# [Extracted text]
• • • • •
20.  On 7 January 2002 the District Court held a hearing in the presence of the applicants assisted by a lawyer, Mrs Haase's first husband, representatives of the Münster Youth Office, a representative of a nursery and the expert G. The four witnesses of the applicants' own choosing were not heard and had to leave the courtroom.

The District Court instructed G. to proceed with the assessment of the remaining children and to finalise his report. It further appointed a new expert, H., to assess the applicants' capacity to bring up their children.

21.  In the following interviews to prepare the assessment, the applicants asked the expert make a tape-recording of the interviews. Upon the expert's refusal to do so, the applicants were unwilling to continue to co-operate with him.

22.  On 1 March 2002 the Hamm Court of Appeal (Oberlandesgericht) dismissed the applicants' appeal against the decision of 17 December 2001. It noted that the District Court had had regard to the report submitted by the Youth Office in connection with its request of 17 December 2001 to revoke the applicants' parental rights and to the expert opinion submitted by G. and that the District Court had considered that the impugned measure was justified. The expert had concluded that the basic needs of the children were not satisfied and that patterns of violence and permanent shortcomings of all kinds determined the children's day-to-day life. It was thus necessary to put an end to the risk to which the well-being of the children appeared to be exposed. A new expert opinion was to be expected by the middle of April 2002. The Court of Appeal found that the applicants' appeal could therefore be dismissed without holding a hearing. It was against the best interests of the children to take them out of the new environment in which they were building up new contacts, and to restore them to their former family, there being the risk that they would be taken to a new environment again shortly afterwards.

23.  On 8 March 2002 the applicants challenged the judge at the Münster District Court for bias.

24.  On 4 April 2002 the Federal Constitutional Court (Bundesverfassungsgericht), sitting as a bench of three judges, dismissed the applicants' request for an interim injunction.

The Federal Constitutional Court found that the applicants' constitutional complaint was neither inadmissible nor manifestly ill-founded. There were doubts in particular whether the courts had breached the applicants' right to a fair hearing and their right to respect for their family life. However, if the requested interim injunction was issued and if later the constitutional complaint had to be dismissed, the children would have to be taken from the applicants again and placed somewhere else. Having regard to the fact that the expert opinion was to be drawn up by mid-April 2002, the applicants should await the outcome of the main proceedings rather than have the children run the risk of being separated from their parents again later. It had to be assumed that the competent courts would conduct the main proceedings speedily having regard to the time element in these matters.
• • • • •
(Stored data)

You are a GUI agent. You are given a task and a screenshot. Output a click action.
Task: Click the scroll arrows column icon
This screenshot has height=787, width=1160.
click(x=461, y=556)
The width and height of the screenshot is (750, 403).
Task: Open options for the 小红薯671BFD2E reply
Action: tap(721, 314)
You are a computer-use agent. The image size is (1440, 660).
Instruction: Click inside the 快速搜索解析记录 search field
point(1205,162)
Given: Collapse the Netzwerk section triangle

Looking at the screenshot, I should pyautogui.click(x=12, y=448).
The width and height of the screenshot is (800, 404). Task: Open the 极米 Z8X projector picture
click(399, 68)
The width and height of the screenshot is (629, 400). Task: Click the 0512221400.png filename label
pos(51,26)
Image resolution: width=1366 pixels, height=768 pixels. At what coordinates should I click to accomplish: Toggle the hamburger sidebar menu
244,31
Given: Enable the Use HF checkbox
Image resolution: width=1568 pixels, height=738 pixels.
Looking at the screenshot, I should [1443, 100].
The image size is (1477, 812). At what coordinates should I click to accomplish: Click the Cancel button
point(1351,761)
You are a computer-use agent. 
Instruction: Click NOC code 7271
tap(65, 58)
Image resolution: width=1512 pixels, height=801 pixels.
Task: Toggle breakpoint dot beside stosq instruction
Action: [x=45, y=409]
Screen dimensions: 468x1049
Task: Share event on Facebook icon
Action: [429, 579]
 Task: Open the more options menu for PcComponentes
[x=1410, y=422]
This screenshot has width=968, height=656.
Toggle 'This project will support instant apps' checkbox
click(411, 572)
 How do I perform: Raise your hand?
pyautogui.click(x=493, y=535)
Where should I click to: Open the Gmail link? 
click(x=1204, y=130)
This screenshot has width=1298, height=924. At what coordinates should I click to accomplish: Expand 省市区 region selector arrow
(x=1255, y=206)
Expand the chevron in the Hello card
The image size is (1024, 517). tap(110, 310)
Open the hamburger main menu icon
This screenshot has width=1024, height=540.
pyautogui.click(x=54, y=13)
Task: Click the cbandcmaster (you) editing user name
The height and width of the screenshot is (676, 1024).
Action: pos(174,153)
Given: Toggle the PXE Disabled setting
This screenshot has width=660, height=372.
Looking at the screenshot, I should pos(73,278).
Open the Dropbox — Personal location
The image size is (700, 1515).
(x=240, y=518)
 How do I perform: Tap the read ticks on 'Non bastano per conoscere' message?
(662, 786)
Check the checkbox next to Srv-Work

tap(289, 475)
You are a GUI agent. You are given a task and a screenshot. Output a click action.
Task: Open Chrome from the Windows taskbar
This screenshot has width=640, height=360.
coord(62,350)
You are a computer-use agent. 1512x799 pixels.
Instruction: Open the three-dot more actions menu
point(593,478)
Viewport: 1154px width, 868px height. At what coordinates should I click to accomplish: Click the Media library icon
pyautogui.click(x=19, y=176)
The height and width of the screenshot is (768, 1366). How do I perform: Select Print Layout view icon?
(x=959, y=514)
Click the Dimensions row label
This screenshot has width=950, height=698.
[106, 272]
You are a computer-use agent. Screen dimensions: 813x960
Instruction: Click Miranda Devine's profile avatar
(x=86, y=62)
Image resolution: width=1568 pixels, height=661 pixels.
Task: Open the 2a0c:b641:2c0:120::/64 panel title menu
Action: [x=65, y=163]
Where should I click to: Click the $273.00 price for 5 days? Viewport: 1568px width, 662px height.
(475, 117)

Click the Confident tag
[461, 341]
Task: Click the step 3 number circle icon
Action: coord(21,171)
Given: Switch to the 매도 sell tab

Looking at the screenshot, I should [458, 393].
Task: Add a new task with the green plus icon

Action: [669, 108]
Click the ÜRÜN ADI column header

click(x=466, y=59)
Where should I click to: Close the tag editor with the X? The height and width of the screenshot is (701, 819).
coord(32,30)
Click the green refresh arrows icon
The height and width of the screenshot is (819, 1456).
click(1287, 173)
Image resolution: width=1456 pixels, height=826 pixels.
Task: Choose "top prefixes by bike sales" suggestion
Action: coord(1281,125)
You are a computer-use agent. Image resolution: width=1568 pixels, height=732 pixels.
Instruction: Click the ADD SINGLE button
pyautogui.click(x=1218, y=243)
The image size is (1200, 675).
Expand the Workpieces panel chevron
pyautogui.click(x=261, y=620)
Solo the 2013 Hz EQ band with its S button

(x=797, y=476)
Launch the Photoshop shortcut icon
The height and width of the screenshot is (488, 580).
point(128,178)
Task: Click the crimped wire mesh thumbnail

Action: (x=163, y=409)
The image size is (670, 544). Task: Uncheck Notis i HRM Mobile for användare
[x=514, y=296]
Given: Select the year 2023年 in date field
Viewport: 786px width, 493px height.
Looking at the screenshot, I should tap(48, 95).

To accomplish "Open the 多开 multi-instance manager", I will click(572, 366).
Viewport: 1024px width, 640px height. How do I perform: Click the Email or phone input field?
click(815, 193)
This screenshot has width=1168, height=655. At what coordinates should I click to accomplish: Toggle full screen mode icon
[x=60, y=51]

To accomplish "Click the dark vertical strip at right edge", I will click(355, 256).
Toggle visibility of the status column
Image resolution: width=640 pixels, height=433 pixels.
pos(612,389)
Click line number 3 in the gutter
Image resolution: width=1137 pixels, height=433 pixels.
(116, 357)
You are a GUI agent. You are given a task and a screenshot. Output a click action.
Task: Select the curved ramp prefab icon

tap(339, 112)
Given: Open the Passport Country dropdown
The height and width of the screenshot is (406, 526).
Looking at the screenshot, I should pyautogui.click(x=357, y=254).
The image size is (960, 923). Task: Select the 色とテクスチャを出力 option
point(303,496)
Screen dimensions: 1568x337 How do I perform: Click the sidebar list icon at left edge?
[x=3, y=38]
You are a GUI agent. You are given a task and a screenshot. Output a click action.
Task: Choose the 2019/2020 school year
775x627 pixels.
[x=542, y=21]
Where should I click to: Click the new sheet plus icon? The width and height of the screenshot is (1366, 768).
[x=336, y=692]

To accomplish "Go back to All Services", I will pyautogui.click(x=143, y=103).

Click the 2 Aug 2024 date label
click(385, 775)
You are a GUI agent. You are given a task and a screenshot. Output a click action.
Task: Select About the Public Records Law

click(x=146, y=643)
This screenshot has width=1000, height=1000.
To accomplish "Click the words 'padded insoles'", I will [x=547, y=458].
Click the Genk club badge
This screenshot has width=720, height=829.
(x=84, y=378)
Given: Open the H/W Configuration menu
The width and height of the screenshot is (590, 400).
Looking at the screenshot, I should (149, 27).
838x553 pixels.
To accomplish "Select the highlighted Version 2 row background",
• • • • •
# [Work task 1]
Reproduce the judgment excerpt word for word, starting at "The District Court instructed" and ending at "up their children.".
# [Work task 2]
In the judgment excerpt, on what date did the Hamm Court of Appeal dismiss the applicants' appeal against the decision of 17 December 2001?
# [Work task 3]
Please resume the judgment excerpt after its last sentence and carry it forward.

# [Answer 1]
The District Court instructed G. to proceed with the assessment of the remaining children and to finalise his report. It further appointed a new expert, H., to assess the applicants' capacity to bring up their children.

# [Answer 2]
1 March 2002

# [Answer 3]
25.  On 10 April 2002 the Münster District Court dismissed the challenge to the judge and on 11 April 2002 another to the expert G.

26.  On 19 April 2002 the Münster District Court appointed a lawyer of the Münster Bar as curator ad litem (Verfahrenspfleger) to represent the children in the proceedings. It instructed the already appointed experts to submit the results of their investigations obtained so far and discharged them from any further expert activity. It appointed a new expert, Professor K., with a view to determining whether separating the children from the family was the only way of eliminating all danger for them.

27.  On 11 June 2002 Professor K. interviewed the applicants at their home. The interview lasted for six hours.

28.  On 21 June 2002 the Federal Constitutional Court, sitting as a bench of three judges, set aside the decisions of the Hamm Court of Appeal of 1 March 2002 and the Münster District Court of 17 December 2001 and referred the case back to the Münster District Court.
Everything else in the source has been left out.